What needs to be done
Rewrite the material below as a numbered list and omit any blank lines.

Stored data
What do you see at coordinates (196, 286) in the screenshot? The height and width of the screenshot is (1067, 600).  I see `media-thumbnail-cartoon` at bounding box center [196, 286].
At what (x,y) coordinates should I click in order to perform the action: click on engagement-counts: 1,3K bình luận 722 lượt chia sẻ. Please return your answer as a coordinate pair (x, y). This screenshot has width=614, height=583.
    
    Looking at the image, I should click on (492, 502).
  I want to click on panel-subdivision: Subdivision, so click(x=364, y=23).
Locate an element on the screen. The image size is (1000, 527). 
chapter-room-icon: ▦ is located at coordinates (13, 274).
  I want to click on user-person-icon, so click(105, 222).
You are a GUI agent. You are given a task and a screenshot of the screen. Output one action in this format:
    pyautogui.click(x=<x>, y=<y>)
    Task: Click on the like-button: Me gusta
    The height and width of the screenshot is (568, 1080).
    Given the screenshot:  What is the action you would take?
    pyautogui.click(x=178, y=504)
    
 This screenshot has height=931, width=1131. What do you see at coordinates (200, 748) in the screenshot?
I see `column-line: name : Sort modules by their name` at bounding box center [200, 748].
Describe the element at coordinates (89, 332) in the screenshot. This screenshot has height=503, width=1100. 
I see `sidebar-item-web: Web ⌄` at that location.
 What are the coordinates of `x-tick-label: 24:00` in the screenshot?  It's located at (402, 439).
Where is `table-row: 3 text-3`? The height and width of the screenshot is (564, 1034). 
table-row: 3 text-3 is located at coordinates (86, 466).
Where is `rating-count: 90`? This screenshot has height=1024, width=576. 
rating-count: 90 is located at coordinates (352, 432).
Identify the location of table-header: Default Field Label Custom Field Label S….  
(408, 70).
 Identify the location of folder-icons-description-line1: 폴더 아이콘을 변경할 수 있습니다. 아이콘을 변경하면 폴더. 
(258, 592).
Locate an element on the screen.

Expected output
1. What do you see at coordinates (196, 286) in the screenshot? The height and width of the screenshot is (1067, 600).  I see `media-thumbnail-cartoon` at bounding box center [196, 286].
2. At what (x,y) coordinates should I click in order to perform the action: click on engagement-counts: 1,3K bình luận 722 lượt chia sẻ. Please return your answer as a coordinate pair (x, y). This screenshot has width=614, height=583.
3.     Looking at the image, I should click on (492, 502).
4.   I want to click on panel-subdivision: Subdivision, so click(x=364, y=23).
5. Locate an element on the screen. The image size is (1000, 527). 
6. chapter-room-icon: ▦ is located at coordinates (13, 274).
7.   I want to click on user-person-icon, so click(105, 222).
8. You are a GUI agent. You are given a task and a screenshot of the screen. Output one action in this format:
9.     pyautogui.click(x=<x>, y=<y>)
10.     Task: Click on the like-button: Me gusta
11.     The height and width of the screenshot is (568, 1080).
12.     Given the screenshot:  What is the action you would take?
13.     pyautogui.click(x=178, y=504)
14.  This screenshot has height=931, width=1131. What do you see at coordinates (200, 748) in the screenshot?
15. I see `column-line: name : Sort modules by their name` at bounding box center [200, 748].
16. Describe the element at coordinates (89, 332) in the screenshot. This screenshot has height=503, width=1100. 
17. I see `sidebar-item-web: Web ⌄` at that location.
18.  What are the coordinates of `x-tick-label: 24:00` in the screenshot?  It's located at (402, 439).
19. Where is `table-row: 3 text-3`? The height and width of the screenshot is (564, 1034). 
20. table-row: 3 text-3 is located at coordinates (86, 466).
21. Where is `rating-count: 90`? This screenshot has height=1024, width=576. 
22. rating-count: 90 is located at coordinates (352, 432).
23. Identify the location of table-header: Default Field Label Custom Field Label S….  
24. (408, 70).
25.  Identify the location of folder-icons-description-line1: 폴더 아이콘을 변경할 수 있습니다. 아이콘을 변경하면 폴더. 
26. (258, 592).
27. Locate an element on the screen.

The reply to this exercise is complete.